Summary
EMRs have huge potential - improved efficiency, avoidance of medical errors, faster record transfer, improved lab result access, and secure records maintenance. However, the cost both in raw dollars and in time spent rolling out and maintaining such systems is unimaginable. Government mandates, carrots and sticks will all be necessary to prod health systems to move forward.
Analysis
EMRs as imagined by the public are very sexy - a doctor types orders while patients report symptoms; prescriptions are flashed to pharmacies, and all of a patient's healthcare providers are updated and connected real-time as a patient moves through their diagnostic maneuvers.

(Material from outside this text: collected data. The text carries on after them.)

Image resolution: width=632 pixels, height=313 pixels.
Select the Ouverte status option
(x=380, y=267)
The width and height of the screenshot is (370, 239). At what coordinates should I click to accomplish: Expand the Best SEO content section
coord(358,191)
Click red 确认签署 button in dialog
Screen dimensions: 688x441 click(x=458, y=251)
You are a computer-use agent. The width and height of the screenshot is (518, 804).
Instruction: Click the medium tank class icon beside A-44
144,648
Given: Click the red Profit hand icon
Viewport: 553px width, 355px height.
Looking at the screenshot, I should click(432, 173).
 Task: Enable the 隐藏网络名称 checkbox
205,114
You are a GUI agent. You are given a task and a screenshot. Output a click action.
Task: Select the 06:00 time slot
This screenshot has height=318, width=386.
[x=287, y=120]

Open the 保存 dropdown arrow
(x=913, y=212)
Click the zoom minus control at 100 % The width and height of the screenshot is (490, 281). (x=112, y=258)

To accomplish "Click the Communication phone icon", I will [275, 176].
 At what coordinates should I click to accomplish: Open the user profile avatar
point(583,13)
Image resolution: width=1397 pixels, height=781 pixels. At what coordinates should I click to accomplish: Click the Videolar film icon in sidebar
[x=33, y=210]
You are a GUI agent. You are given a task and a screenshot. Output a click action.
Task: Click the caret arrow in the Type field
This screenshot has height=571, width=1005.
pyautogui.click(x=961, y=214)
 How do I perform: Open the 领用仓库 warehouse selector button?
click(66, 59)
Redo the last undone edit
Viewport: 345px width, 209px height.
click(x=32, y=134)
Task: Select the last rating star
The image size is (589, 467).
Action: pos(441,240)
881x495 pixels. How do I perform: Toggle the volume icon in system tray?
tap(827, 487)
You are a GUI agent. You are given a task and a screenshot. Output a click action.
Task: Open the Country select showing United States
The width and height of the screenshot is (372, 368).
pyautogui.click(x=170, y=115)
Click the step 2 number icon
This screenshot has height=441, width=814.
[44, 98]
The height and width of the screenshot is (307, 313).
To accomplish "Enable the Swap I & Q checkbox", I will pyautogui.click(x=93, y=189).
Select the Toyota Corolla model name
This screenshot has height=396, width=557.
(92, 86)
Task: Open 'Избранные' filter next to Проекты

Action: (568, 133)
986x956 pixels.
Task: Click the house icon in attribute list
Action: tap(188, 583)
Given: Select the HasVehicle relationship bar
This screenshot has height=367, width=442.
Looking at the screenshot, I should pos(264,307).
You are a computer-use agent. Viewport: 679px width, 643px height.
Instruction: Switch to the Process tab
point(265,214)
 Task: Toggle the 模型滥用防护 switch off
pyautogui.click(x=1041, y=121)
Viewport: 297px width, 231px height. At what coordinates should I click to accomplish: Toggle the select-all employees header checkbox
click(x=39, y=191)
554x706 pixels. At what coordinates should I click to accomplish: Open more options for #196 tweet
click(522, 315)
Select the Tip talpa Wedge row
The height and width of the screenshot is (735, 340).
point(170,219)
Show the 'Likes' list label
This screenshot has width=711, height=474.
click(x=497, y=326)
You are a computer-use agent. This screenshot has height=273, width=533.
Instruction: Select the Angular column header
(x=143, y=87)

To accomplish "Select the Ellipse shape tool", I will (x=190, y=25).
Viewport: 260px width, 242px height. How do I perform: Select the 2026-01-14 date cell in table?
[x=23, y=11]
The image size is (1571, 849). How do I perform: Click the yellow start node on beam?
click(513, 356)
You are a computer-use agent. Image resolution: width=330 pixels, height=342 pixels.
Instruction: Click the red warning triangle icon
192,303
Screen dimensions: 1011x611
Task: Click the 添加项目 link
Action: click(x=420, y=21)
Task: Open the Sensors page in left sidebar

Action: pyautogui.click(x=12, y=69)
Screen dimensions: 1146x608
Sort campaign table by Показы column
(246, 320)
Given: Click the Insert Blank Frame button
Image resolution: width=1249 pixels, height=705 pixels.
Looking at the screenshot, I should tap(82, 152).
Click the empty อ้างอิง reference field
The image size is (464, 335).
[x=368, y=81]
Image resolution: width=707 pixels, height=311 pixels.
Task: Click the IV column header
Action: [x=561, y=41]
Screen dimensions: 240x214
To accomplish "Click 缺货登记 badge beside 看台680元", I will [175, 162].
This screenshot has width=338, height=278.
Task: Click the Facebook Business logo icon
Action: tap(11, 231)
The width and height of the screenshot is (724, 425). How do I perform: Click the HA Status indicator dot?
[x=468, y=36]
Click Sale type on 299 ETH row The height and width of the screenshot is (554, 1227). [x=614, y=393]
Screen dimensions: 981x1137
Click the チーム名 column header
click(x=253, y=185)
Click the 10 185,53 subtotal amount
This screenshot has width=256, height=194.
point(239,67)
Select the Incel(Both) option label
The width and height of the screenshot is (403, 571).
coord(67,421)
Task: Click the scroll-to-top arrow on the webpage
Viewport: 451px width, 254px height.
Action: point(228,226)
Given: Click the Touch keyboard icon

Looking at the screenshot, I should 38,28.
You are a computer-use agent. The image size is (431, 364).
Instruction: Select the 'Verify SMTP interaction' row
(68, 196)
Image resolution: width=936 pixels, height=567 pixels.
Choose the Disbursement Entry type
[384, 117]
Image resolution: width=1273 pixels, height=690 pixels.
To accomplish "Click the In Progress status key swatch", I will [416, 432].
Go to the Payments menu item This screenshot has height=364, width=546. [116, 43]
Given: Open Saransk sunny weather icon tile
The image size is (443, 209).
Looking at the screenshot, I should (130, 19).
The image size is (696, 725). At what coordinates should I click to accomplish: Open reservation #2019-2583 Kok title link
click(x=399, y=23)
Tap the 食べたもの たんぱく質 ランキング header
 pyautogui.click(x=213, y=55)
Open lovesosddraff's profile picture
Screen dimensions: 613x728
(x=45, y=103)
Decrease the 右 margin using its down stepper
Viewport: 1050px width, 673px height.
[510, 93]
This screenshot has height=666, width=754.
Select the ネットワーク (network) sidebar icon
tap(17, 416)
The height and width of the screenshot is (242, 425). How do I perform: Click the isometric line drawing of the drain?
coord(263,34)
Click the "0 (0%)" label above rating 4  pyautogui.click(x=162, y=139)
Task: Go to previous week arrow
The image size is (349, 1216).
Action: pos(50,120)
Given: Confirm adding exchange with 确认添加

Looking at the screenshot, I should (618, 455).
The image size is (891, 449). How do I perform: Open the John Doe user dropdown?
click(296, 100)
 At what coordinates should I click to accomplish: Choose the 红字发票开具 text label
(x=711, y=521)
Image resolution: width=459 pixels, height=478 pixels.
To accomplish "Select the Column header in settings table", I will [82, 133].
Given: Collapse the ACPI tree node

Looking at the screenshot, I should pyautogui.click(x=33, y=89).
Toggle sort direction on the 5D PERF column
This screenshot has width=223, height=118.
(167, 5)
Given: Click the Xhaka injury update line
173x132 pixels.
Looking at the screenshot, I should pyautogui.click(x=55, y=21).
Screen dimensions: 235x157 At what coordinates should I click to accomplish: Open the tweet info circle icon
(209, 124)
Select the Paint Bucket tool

However, back in reality, even moving toward step 1 of developing an EMR is overwhelming: what information does one keep electronically, what "old" info does one upload, who gets access, and how do you maintain it? "Turnkey solutions" are a fallacy to most docs, who are not part of large, integrated healthcare systems, and hundreds of tiny EMRs that don't speak to each other cause huge waste and opportunity cost. When our hospital system rolled out its EMR we were quoted a price of $5-10,000 per physician to start up. This was in addition to the time we needed to spend to train and was separate from the ongoing maintenance. Our system had to function as an EMR, a scheduling system, and a prescribing platform, and had to encompass all medical specialties, from internal medicine to orthopedic surgery to the NICU, all with different visit/procedure types, unit- and weight-based- prescribing, and widely different patient profiles. For example, think about how pediatrics needs different medicines, different dosing and growth charts. Provider resistance was (and remains) huge, and new "modules" continue to be rolled out slowly to accommodate different practices' unique characteristics.
Obstacles remain time and money. Seeing patients efficiently for many (including myself) does not include completing notes prior to end of business, which leads to work-creep and uncompensated work time. Although I would never go back to paper-based charting, there is no question that after 5 years of EMR use, documentation still takes longer than a few lines scribbled on paper.